Phase 4 - Revitalization: The rate of infection among those tested and the number of patients admitted to the hospital continues to decline. All gatherings of up to 50 people are allowed, restaurants and bars reopen, travel resumes, child care and schools reopen under guidance from the IDPH. Face coverings and social distancing are the norm.
Phase 5 - Illinois Restored: With a vaccine or highly effective treatment widely available or the elimination of any new cases over a sustained period, the economy fully reopens with safety precautions continuing. Conventions, festivals and large events are permitted, and all businesses, schools, and places of recreation can open with new safety guidance and procedures in place reflecting the lessons learned during the COVID-19 pandemic.
Until COVID-19 is defeated, Restore Illinois recognizes that as health metrics tell us it is safe to move forward, health metrics may also tell us to return to a prior phase. With a vaccine or treatment not yet available, IDPH will be closely monitoring key metrics to immediately identify new growth in cases and hospitalizations to determine whether a return to a prior phase is needed.

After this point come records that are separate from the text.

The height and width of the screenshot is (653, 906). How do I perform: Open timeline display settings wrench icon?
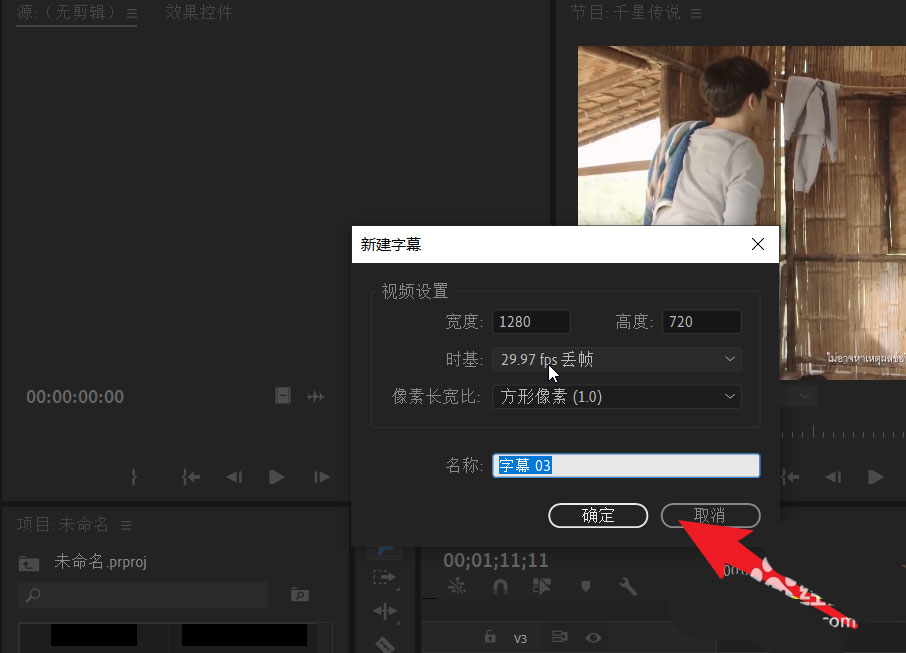(628, 587)
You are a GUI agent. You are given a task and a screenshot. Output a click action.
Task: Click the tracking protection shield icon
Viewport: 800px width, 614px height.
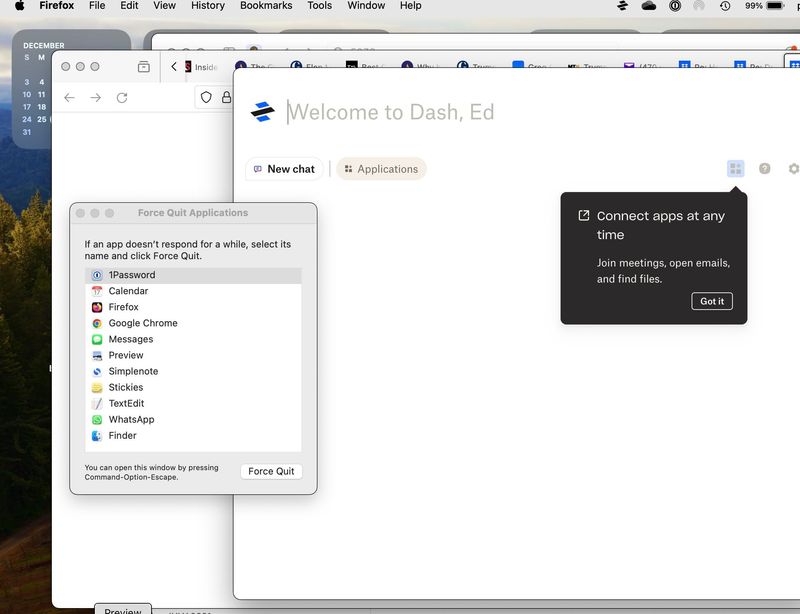206,97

As millions of Illinoisans continue working together by staying at home and following experts' recommendations, the result has been a lower infection rate, lower hospitalizations, and lower number of fatalities than without these measures. As the state's curve begins to flatten, the risk of spread remains, and modeling and data point to a rapid surge in new cases if all mitigation measures are immediately lifted. The governor and his administration continue to urge all Illinois residents to follow the state's stay at home order and to follow the guidance issued by the state and public health experts.